===== GIVEN RECORDS =====

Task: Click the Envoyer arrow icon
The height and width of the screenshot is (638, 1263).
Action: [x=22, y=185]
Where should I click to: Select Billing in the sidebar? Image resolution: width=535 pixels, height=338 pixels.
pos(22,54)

=====
===== GIVEN RECORDS =====

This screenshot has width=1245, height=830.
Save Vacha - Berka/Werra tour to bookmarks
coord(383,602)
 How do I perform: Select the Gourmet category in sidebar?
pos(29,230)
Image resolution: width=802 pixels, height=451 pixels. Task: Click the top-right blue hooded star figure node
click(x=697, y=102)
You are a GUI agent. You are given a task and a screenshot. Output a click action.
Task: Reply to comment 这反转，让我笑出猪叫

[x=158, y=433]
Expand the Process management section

=====

TASK PROMPT –
Copy the records word for word, from the line with "How do I perform: Select" up to and including the line with "Expand the Process management section".

OUTPUT FOR THIS TASK –
 How do I perform: Select the Gourmet category in sidebar?
pos(29,230)
Image resolution: width=802 pixels, height=451 pixels. Task: Click the top-right blue hooded star figure node
click(x=697, y=102)
You are a GUI agent. You are given a task and a screenshot. Output a click action.
Task: Reply to comment 这反转，让我笑出猪叫

[x=158, y=433]
Expand the Process management section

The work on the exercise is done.